» **Written problem**
Revise the lines below by replacing every occurrence of "GUI agent" with "interface agent". Leave everything else unchanged.

» **Recorded information**
+===+
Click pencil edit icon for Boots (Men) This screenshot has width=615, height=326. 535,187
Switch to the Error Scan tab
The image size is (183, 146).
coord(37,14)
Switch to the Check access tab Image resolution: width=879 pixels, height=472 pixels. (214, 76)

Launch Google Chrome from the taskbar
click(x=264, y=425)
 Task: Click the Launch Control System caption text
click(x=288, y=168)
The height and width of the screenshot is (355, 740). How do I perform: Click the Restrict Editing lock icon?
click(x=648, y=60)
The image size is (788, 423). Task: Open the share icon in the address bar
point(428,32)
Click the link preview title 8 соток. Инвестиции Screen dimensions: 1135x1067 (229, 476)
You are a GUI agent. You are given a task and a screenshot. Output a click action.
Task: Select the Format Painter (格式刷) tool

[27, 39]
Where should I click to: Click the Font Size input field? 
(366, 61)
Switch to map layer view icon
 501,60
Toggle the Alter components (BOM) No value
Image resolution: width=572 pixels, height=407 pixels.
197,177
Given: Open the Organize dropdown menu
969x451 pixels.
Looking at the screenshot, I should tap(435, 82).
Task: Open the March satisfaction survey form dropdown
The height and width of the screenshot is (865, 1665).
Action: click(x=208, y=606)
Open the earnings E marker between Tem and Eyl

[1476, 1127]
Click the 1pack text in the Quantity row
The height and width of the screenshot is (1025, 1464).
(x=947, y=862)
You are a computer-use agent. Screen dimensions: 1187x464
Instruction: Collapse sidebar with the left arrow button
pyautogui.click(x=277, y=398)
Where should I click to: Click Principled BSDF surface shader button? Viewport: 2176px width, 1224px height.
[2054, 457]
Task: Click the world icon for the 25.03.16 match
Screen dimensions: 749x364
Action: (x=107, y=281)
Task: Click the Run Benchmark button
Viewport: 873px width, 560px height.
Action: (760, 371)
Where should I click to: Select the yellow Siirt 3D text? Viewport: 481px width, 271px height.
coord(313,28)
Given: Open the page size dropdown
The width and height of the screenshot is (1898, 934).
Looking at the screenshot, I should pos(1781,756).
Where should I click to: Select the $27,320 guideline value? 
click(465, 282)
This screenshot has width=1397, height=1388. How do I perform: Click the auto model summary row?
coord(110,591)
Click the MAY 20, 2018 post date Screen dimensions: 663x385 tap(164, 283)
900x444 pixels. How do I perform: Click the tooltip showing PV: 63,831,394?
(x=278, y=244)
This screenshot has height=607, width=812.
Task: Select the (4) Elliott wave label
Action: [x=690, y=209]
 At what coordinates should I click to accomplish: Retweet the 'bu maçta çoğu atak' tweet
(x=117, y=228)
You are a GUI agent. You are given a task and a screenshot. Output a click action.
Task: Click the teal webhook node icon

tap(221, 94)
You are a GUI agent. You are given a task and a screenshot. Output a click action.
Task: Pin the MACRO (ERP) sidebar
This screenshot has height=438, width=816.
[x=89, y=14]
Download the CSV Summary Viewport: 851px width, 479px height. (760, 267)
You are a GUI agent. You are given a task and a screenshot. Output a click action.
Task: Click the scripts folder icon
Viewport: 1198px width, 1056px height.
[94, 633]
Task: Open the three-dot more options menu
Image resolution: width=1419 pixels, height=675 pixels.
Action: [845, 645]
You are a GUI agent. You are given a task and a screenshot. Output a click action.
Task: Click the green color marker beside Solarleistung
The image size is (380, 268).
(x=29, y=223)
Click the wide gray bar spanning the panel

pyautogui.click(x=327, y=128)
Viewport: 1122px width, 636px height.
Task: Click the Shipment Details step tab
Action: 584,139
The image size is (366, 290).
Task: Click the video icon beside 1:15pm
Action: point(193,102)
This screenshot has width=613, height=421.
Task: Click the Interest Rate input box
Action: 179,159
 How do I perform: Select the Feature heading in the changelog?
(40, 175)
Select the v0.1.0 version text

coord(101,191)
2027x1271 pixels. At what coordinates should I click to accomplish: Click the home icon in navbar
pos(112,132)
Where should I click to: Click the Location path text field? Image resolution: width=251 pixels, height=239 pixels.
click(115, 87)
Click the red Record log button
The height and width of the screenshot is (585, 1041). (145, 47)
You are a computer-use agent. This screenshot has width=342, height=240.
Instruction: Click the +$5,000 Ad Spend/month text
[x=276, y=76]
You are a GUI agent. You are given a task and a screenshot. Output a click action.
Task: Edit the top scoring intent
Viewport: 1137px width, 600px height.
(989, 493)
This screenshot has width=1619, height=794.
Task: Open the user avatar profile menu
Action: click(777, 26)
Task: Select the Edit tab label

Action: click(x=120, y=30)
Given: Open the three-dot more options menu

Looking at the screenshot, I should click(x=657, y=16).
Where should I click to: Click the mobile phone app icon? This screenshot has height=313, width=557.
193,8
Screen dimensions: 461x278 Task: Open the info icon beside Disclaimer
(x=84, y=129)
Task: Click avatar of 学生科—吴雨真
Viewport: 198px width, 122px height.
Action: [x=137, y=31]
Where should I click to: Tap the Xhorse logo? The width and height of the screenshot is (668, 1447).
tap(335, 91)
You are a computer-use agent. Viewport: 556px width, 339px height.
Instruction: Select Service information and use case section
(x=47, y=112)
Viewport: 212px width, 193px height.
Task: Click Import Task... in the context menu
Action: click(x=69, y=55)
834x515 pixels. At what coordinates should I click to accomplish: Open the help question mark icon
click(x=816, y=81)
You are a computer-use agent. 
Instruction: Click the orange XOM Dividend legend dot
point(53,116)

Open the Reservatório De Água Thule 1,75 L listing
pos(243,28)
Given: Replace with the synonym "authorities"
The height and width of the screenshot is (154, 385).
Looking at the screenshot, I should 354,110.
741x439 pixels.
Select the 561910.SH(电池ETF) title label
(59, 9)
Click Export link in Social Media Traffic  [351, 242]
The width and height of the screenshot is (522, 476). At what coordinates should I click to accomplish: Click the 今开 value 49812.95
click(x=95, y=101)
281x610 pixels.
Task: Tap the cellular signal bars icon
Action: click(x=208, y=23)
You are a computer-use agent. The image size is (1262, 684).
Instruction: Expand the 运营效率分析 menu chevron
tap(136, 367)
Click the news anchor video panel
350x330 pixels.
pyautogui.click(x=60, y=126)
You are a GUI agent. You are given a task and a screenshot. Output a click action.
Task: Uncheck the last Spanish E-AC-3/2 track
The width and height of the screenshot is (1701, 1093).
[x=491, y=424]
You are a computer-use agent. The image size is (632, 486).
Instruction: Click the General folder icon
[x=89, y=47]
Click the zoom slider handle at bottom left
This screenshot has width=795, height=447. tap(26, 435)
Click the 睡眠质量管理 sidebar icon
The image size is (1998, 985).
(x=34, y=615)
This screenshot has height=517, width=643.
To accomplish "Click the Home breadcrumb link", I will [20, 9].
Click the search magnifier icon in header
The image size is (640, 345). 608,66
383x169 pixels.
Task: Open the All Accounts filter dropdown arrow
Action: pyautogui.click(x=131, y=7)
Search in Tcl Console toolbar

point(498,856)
+===+
» **Solution**
Click pencil edit icon for Boots (Men) This screenshot has width=615, height=326. 535,187
Switch to the Error Scan tab
The image size is (183, 146).
coord(37,14)
Switch to the Check access tab Image resolution: width=879 pixels, height=472 pixels. (214, 76)

Launch Google Chrome from the taskbar
click(x=264, y=425)
 Task: Click the Launch Control System caption text
click(x=288, y=168)
The height and width of the screenshot is (355, 740). How do I perform: Click the Restrict Editing lock icon?
click(x=648, y=60)
The image size is (788, 423). Task: Open the share icon in the address bar
point(428,32)
Click the link preview title 8 соток. Инвестиции Screen dimensions: 1135x1067 (229, 476)
You are a interface agent. You are given a task and a screenshot. Output a click action.
Task: Select the Format Painter (格式刷) tool

[27, 39]
Where should I click to: Click the Font Size input field? 
(366, 61)
Switch to map layer view icon
 501,60
Toggle the Alter components (BOM) No value
Image resolution: width=572 pixels, height=407 pixels.
197,177
Given: Open the Organize dropdown menu
969x451 pixels.
Looking at the screenshot, I should tap(435, 82).
Task: Open the March satisfaction survey form dropdown
The height and width of the screenshot is (865, 1665).
Action: click(x=208, y=606)
Open the earnings E marker between Tem and Eyl

[1476, 1127]
Click the 1pack text in the Quantity row
The height and width of the screenshot is (1025, 1464).
(x=947, y=862)
You are a computer-use agent. Screen dimensions: 1187x464
Instruction: Collapse sidebar with the left arrow button
pyautogui.click(x=277, y=398)
Where should I click to: Click Principled BSDF surface shader button? Viewport: 2176px width, 1224px height.
[2054, 457]
Task: Click the world icon for the 25.03.16 match
Screen dimensions: 749x364
Action: (x=107, y=281)
Task: Click the Run Benchmark button
Viewport: 873px width, 560px height.
Action: (760, 371)
Where should I click to: Select the yellow Siirt 3D text? Viewport: 481px width, 271px height.
coord(313,28)
Given: Open the page size dropdown
The width and height of the screenshot is (1898, 934).
Looking at the screenshot, I should pos(1781,756).
Where should I click to: Select the $27,320 guideline value? 
click(465, 282)
This screenshot has width=1397, height=1388. How do I perform: Click the auto model summary row?
coord(110,591)
Click the MAY 20, 2018 post date Screen dimensions: 663x385 tap(164, 283)
900x444 pixels. How do I perform: Click the tooltip showing PV: 63,831,394?
(x=278, y=244)
This screenshot has height=607, width=812.
Task: Select the (4) Elliott wave label
Action: [x=690, y=209]
 At what coordinates should I click to accomplish: Retweet the 'bu maçta çoğu atak' tweet
(x=117, y=228)
You are a interface agent. You are given a task and a screenshot. Output a click action.
Task: Click the teal webhook node icon

tap(221, 94)
You are a interface agent. You are given a task and a screenshot. Output a click action.
Task: Pin the MACRO (ERP) sidebar
This screenshot has height=438, width=816.
[x=89, y=14]
Download the CSV Summary Viewport: 851px width, 479px height. (760, 267)
You are a interface agent. You are given a task and a screenshot. Output a click action.
Task: Click the scripts folder icon
Viewport: 1198px width, 1056px height.
[94, 633]
Task: Open the three-dot more options menu
Image resolution: width=1419 pixels, height=675 pixels.
Action: [845, 645]
You are a interface agent. You are given a task and a screenshot. Output a click action.
Task: Click the green color marker beside Solarleistung
The image size is (380, 268).
(x=29, y=223)
Click the wide gray bar spanning the panel

pyautogui.click(x=327, y=128)
Viewport: 1122px width, 636px height.
Task: Click the Shipment Details step tab
Action: 584,139
The image size is (366, 290).
Task: Click the video icon beside 1:15pm
Action: point(193,102)
This screenshot has width=613, height=421.
Task: Click the Interest Rate input box
Action: 179,159
 How do I perform: Select the Feature heading in the changelog?
(40, 175)
Select the v0.1.0 version text

coord(101,191)
2027x1271 pixels. At what coordinates should I click to accomplish: Click the home icon in navbar
pos(112,132)
Where should I click to: Click the Location path text field? Image resolution: width=251 pixels, height=239 pixels.
click(115, 87)
Click the red Record log button
The height and width of the screenshot is (585, 1041). (145, 47)
You are a computer-use agent. This screenshot has width=342, height=240.
Instruction: Click the +$5,000 Ad Spend/month text
[x=276, y=76]
You are a interface agent. You are given a task and a screenshot. Output a click action.
Task: Edit the top scoring intent
Viewport: 1137px width, 600px height.
(989, 493)
This screenshot has width=1619, height=794.
Task: Open the user avatar profile menu
Action: click(777, 26)
Task: Select the Edit tab label

Action: click(x=120, y=30)
Given: Open the three-dot more options menu

Looking at the screenshot, I should click(x=657, y=16).
Where should I click to: Click the mobile phone app icon? This screenshot has height=313, width=557.
193,8
Screen dimensions: 461x278 Task: Open the info icon beside Disclaimer
(x=84, y=129)
Task: Click avatar of 学生科—吴雨真
Viewport: 198px width, 122px height.
Action: [x=137, y=31]
Where should I click to: Tap the Xhorse logo? The width and height of the screenshot is (668, 1447).
tap(335, 91)
You are a computer-use agent. Viewport: 556px width, 339px height.
Instruction: Select Service information and use case section
(x=47, y=112)
Viewport: 212px width, 193px height.
Task: Click Import Task... in the context menu
Action: click(x=69, y=55)
834x515 pixels. At what coordinates should I click to accomplish: Open the help question mark icon
click(x=816, y=81)
You are a computer-use agent. 
Instruction: Click the orange XOM Dividend legend dot
point(53,116)

Open the Reservatório De Água Thule 1,75 L listing
pos(243,28)
Given: Replace with the synonym "authorities"
The height and width of the screenshot is (154, 385).
Looking at the screenshot, I should 354,110.
741x439 pixels.
Select the 561910.SH(电池ETF) title label
(59, 9)
Click Export link in Social Media Traffic  [351, 242]
The width and height of the screenshot is (522, 476). At what coordinates should I click to accomplish: Click the 今开 value 49812.95
click(x=95, y=101)
281x610 pixels.
Task: Tap the cellular signal bars icon
Action: click(x=208, y=23)
You are a computer-use agent. The image size is (1262, 684).
Instruction: Expand the 运营效率分析 menu chevron
tap(136, 367)
Click the news anchor video panel
350x330 pixels.
pyautogui.click(x=60, y=126)
You are a interface agent. You are given a task and a screenshot. Output a click action.
Task: Uncheck the last Spanish E-AC-3/2 track
The width and height of the screenshot is (1701, 1093).
[x=491, y=424]
You are a computer-use agent. The image size is (632, 486).
Instruction: Click the General folder icon
[x=89, y=47]
Click the zoom slider handle at bottom left
This screenshot has width=795, height=447. tap(26, 435)
Click the 睡眠质量管理 sidebar icon
The image size is (1998, 985).
(x=34, y=615)
This screenshot has height=517, width=643.
To accomplish "Click the Home breadcrumb link", I will [20, 9].
Click the search magnifier icon in header
The image size is (640, 345). 608,66
383x169 pixels.
Task: Open the All Accounts filter dropdown arrow
Action: pyautogui.click(x=131, y=7)
Search in Tcl Console toolbar

point(498,856)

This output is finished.